CONSIGNE: Reproduis à l'identique les lignes de la liste en commençant à la ligne qui contient « Given: Click Uzbekistan's points value 9 » et en terminant à celle qui contient « coord(1192,820) », ces deux lignes incluses.

DONNÉES FOURNIES:
::::

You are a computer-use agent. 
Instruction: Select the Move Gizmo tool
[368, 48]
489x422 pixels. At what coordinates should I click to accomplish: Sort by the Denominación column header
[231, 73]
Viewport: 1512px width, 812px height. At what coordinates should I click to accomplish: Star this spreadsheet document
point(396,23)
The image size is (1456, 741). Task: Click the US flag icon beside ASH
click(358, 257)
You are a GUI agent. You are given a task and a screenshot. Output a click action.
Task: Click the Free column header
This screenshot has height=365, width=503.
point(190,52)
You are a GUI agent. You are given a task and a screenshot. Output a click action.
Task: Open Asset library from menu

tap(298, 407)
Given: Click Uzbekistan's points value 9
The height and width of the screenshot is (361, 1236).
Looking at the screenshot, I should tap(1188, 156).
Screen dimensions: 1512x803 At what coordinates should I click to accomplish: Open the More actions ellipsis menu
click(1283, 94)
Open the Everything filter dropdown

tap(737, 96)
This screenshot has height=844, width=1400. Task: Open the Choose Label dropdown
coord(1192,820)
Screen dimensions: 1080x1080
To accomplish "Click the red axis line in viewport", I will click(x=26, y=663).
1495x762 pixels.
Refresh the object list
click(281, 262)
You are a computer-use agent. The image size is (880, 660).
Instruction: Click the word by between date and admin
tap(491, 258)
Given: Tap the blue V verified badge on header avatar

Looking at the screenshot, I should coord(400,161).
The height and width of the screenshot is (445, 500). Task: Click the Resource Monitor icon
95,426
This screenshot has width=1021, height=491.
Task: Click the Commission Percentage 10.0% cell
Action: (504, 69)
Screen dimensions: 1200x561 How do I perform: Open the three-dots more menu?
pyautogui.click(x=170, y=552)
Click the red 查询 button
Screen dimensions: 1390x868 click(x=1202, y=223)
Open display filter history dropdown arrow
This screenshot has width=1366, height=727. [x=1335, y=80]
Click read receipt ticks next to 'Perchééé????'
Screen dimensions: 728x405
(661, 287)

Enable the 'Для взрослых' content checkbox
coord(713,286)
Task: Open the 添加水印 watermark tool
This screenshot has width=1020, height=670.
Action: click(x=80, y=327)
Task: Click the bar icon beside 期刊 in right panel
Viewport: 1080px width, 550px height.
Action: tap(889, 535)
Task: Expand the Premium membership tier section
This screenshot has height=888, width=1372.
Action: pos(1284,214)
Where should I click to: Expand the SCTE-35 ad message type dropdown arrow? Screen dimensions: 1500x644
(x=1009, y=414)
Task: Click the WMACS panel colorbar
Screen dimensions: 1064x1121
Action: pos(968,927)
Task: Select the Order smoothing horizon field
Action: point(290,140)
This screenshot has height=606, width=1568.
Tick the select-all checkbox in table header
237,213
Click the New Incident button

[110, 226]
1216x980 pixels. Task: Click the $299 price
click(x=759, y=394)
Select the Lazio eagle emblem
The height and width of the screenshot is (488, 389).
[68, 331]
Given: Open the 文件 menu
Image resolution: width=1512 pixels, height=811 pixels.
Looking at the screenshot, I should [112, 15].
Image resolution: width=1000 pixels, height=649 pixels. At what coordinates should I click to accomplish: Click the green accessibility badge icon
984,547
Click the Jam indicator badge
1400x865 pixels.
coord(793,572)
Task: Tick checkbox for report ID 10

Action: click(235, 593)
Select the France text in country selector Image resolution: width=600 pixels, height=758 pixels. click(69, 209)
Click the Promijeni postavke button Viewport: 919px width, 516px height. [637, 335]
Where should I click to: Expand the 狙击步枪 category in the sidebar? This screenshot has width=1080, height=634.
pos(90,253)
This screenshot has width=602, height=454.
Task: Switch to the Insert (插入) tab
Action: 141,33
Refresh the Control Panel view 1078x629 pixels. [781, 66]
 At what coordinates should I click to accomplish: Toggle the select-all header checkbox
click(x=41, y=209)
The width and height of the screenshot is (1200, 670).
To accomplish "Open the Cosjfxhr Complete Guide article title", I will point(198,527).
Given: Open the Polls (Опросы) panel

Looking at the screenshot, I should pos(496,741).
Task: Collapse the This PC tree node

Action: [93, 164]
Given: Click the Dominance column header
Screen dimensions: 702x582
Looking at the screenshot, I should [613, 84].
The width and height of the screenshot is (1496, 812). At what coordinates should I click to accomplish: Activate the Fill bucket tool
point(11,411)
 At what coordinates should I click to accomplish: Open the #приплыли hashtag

::::

RÉPONSE:
Given: Click Uzbekistan's points value 9
The height and width of the screenshot is (361, 1236).
Looking at the screenshot, I should tap(1188, 156).
Screen dimensions: 1512x803 At what coordinates should I click to accomplish: Open the More actions ellipsis menu
click(1283, 94)
Open the Everything filter dropdown

tap(737, 96)
This screenshot has height=844, width=1400. Task: Open the Choose Label dropdown
coord(1192,820)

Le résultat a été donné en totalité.